Macron no es el presidente de los ricos; es el presidente de los ultrarricos
Las políticas del mandatario francés no se pueden considerar progresistas ni en materia económica, laboral, educativa, de seguridad, de derechos civiles o sobre la inmigración
Francia ha vuelto a salvar una nueva bola de partido frente a la extrema derecha. Esta vez, Marine Le Pen ha pasado del 33% de los votos en segunda vuelta al 42%, un crecimiento importante en cinco años. Una de las causas de este crecimiento la podemos encontrar en la labor del Gobierno de Emmanuel Macron. El mandatario asumió la presidencia de Francia con la imagen de un joven liberal y progresista que buscaba renovar el país “más allá de la izquierda y la derecha”. Tras un mandato caracterizado por el hiperpresidencialismo, políticas antisociales y represión frente a las movilizaciones y los ciudadanos musulmanes, ya queda poco del Macron de 2017.
Hace unos días, el exdiputado de Ciudadanos Toni Roldán publicaba en estas páginas una tribuna en la que trataba de desgranar por qué el apelativo de “presidente de los ricos” era un “marco mental injusto” que se había impuesto contra Macron, un presidente que sería “un progresista de verdad”. Estamos de acuerdo con esta injusticia y en estas líneas defendemos por qué Macron no es el presidente de los ricos, sino el presidente de los ultrarricos, como ironizó el expresidente François Hollande, quien, paradójicamente, le dio el mayor impulso a su carrera política al nombrarlo ministro de Economía durante su mandato.
El presidente francés se ha ganado a pulso esta etiqueta, principalmente por llegar y reducir las ayudas a la vivienda de 5,8 millones de hogares, en particular a los más modestos, y suprimir el impuesto de la solidaridad sobre la fortuna (ISF). Estas políticas de “goteo hacia abajo”, exonerando a los más ricos de impuestos (hay que sumarle la flat tax o el crédito de impuesto para la competitividad y el empleo), solo han servido para hacer más rico al 1%, y especialmente al 0,1%, mientras se reducía el nivel de vida del 5% de los hogares más pobres, según el Instituto de Políticas Públicas. A pesar de que el mandatario ha insistido en que ese dinero se había invertido en crear empleos y empresas, esto ha quedado desmentido incluso por los institutos cercanos al macronismo, que, sin embargo, confirman el aumento del pago de dividendos.
La reforma laboral de Macron, que apuntalaba la reforma del anterior Ejecutivo socialista y facilitaba el despido sin causa real, parece haber reducido las cifras del paro en Francia hasta niveles de 2008 (7,4%), pero lo cierto es que estos números ocultan una fuerte subida de los contratos precarios o de corta duración (+8,6%), la proliferación de las microempresas y la explosión de los contratos de prácticas totalmente subvencionados por el Gobierno. La flexiseguridad, que aparecía en el programa de 2017, parece haberse quedado en mucha flexibilidad y poca seguridad. No cumplió su promesa de mantener el derecho al paro para los que dimiten y la reforma del subsidio de desempleo, que entró en vigor el pasado octubre. Cabe mencionar también su medida estrella, que ha copiado del programa de la derecha republicana, es decir, condicionar el equivalente al ingreso mínimo vital a horas de trabajo o formación, acercándose mucho al modelo de workfare que estigmatiza la asistencia social.

DATOS PROPORCIONADOS.
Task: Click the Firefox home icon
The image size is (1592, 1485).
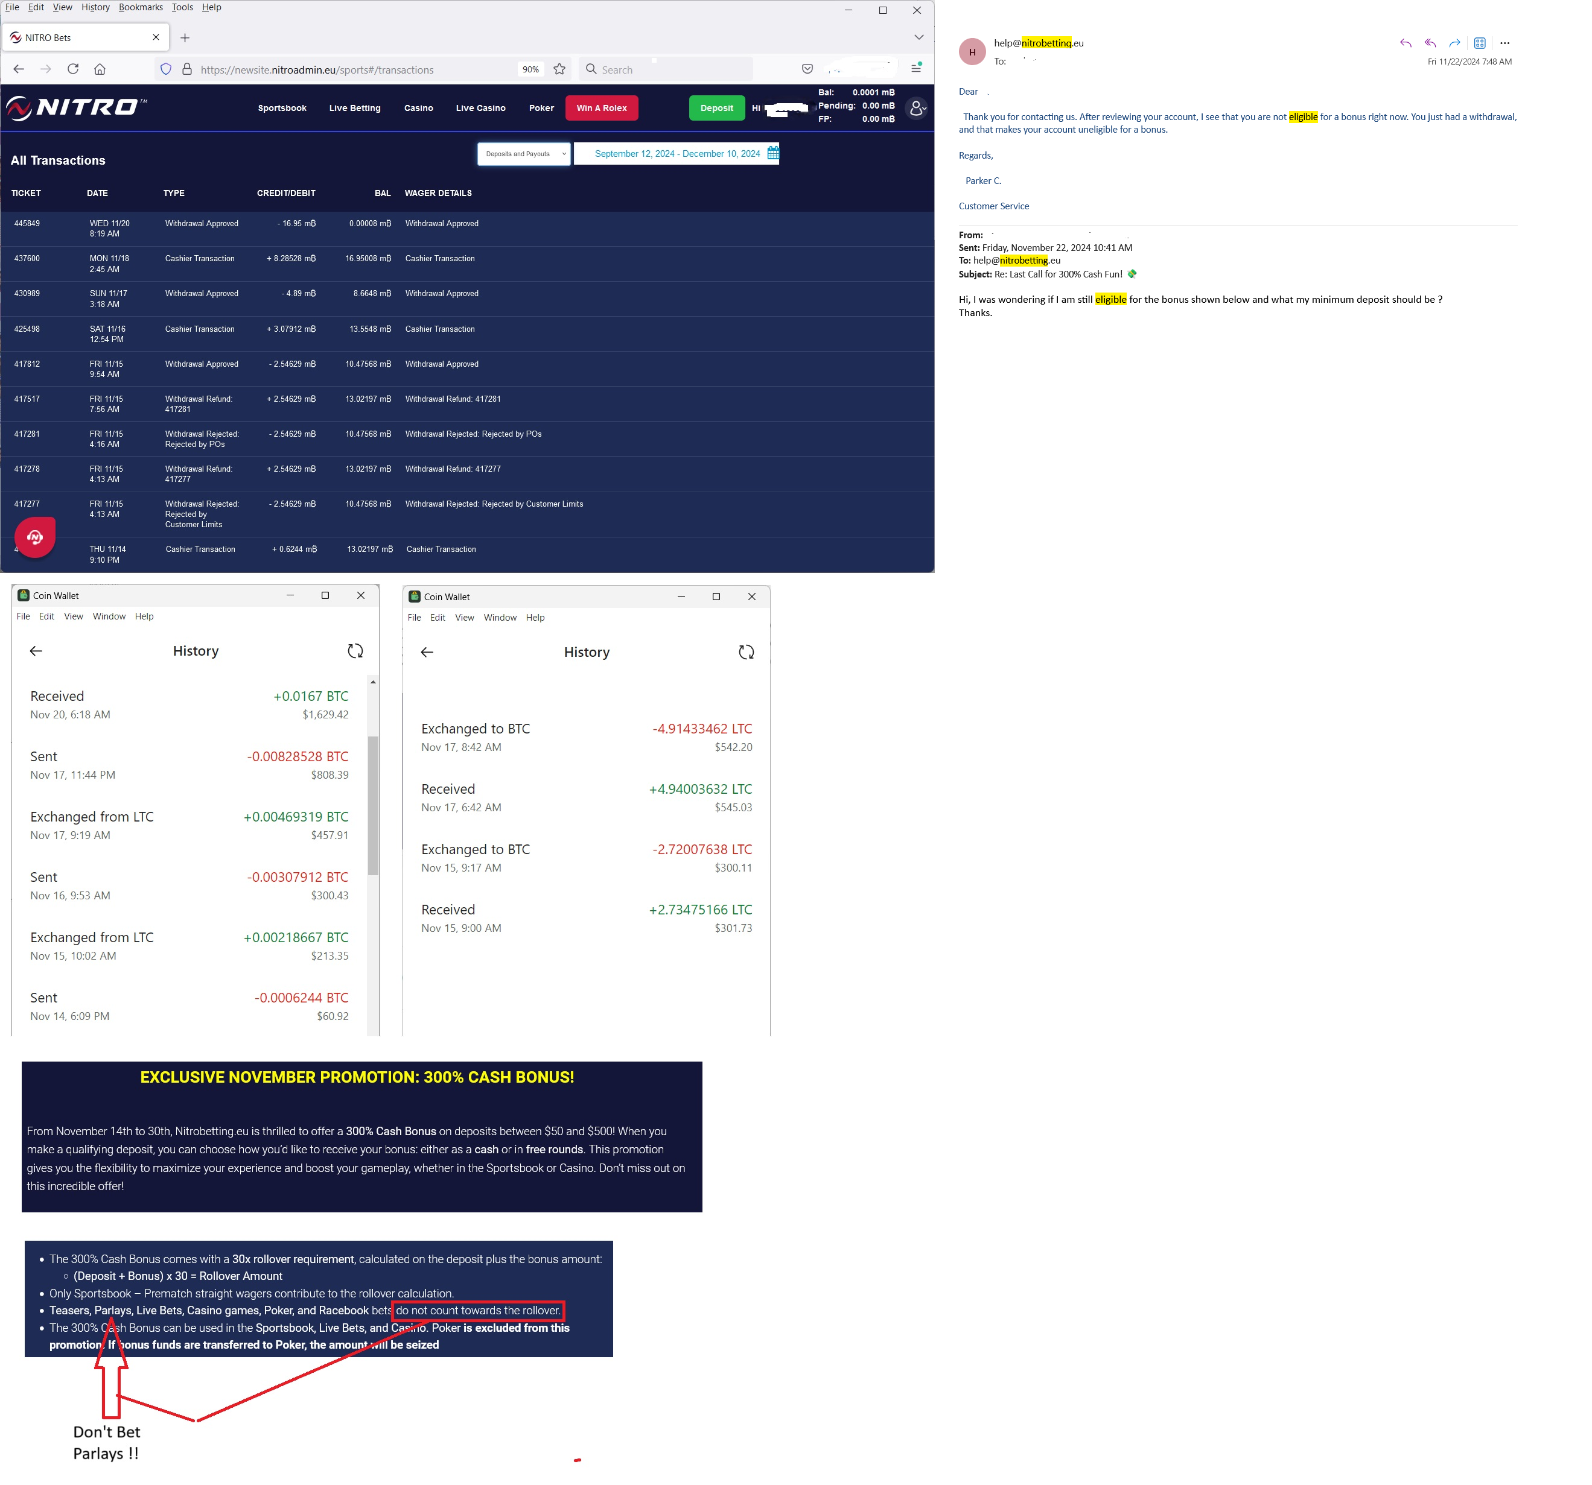Action: tap(100, 70)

TAREAS POR HACER.
#1 Reescribe en forma de lista el párrafo del fragmento que comienza con "El presidente francés se ha ganado a pulso", sin perder sus datos principales.
#2 Según el fragmento, ¿qué porcentaje de votos obtuvo Marine Le Pen en la segunda vuelta más reciente?
#3 Copia literalmente el pasaje del fragmento que empieza en "El presidente francés" y termina en "pago de dividendos.".

PROBLEMAS RESUELTOS.
#1
- Macron redujo las ayudas a la vivienda de 5,8 millones de hogares, en particular de los más modestos, y suprimió el impuesto de la solidaridad sobre la fortuna (ISF).
- Con estas políticas de "goteo hacia abajo", a las que se suman la flat tax y el crédito de impuesto para la competitividad y el empleo, exoneró de impuestos a los más ricos.
- Según el Instituto de Políticas Públicas, esas medidas solo sirvieron para enriquecer al 1%, y especialmente al 0,1%. Mientras tanto, se reducía el nivel de vida del 5% de los hogares más pobres.
- El mandatario sostuvo que ese dinero se invirtió en crear empleos y empresas. Incluso los institutos cercanos al macronismo lo han desmentido, aunque confirman el aumento del pago de dividendos.

#2 El 42%.

#3
El presidente francés se ha ganado a pulso esta etiqueta, principalmente por llegar y reducir las ayudas a la vivienda de 5,8 millones de hogares, en particular a los más modestos, y suprimir el impuesto de la solidaridad sobre la fortuna (ISF). Estas políticas de “goteo hacia abajo”, exonerando a los más ricos de impuestos (hay que sumarle la flat tax o el crédito de impuesto para la competitividad y el empleo), solo han servido para hacer más rico al 1%, y especialmente al 0,1%, mientras se reducía el nivel de vida del 5% de los hogares más pobres, según el Instituto de Políticas Públicas. A pesar de que el mandatario ha insistido en que ese dinero se había invertido en crear empleos y empresas, esto ha quedado desmentido incluso por los institutos cercanos al macronismo, que, sin embargo, confirman el aumento del pago de dividendos.